Task to complete: Exactly as they appear, please output the lines from the one with "Task: Select the twelfth bar in the chart" through the end of the material, without pictures.
═══ Extracted records
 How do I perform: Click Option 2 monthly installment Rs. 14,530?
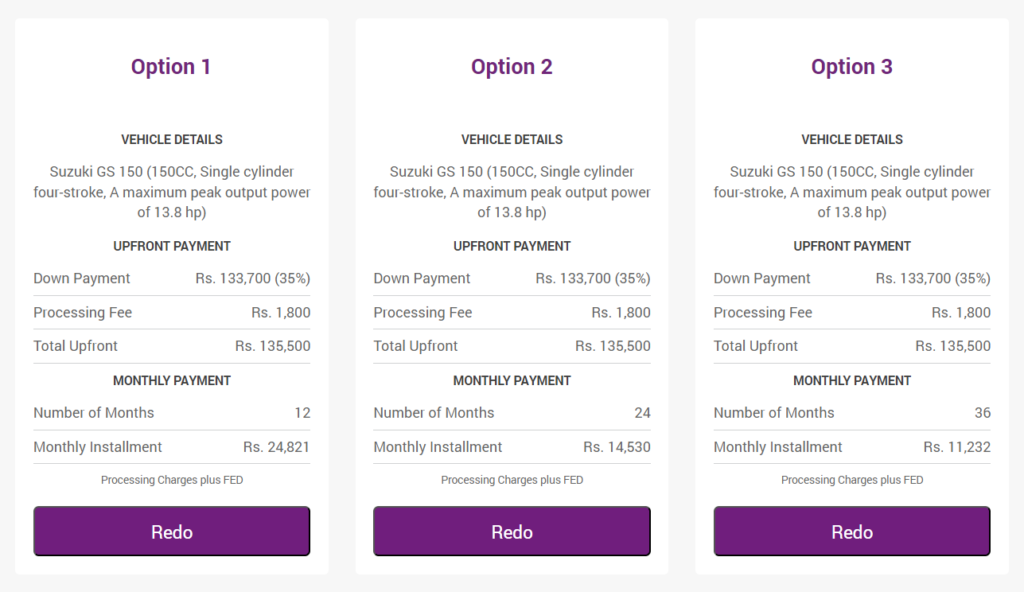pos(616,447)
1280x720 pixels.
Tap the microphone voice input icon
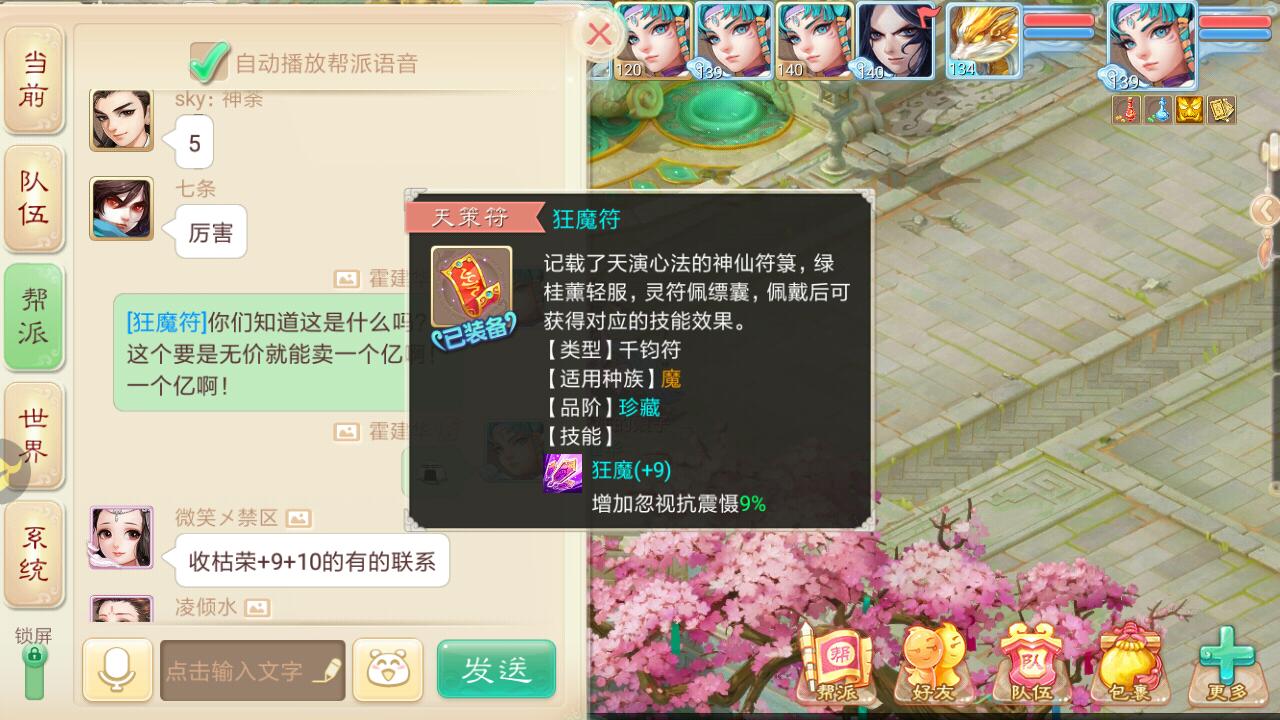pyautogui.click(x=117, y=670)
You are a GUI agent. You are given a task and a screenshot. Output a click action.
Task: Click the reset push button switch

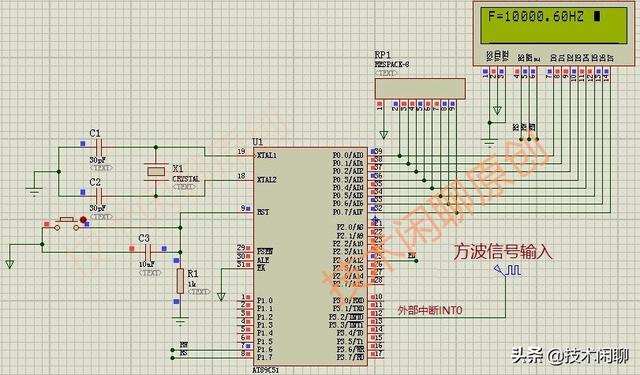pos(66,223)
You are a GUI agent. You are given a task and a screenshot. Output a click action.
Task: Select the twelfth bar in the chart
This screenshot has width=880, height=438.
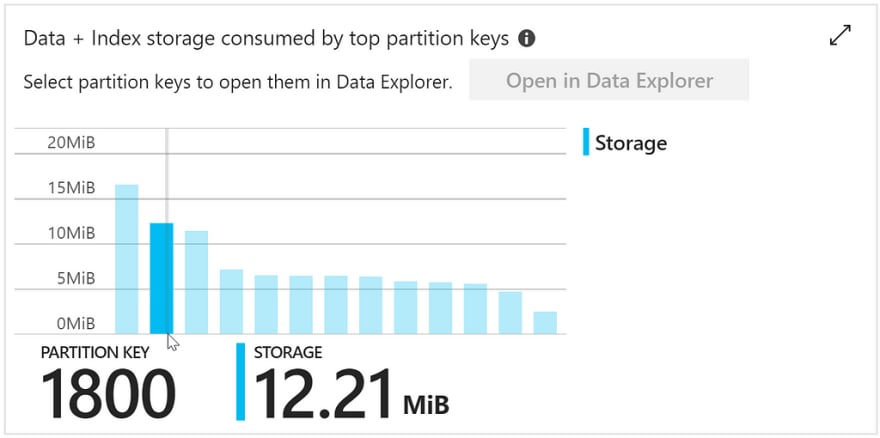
══════
Reply to the task:
Task: Select the twelfth bar in the chart
This screenshot has width=880, height=438.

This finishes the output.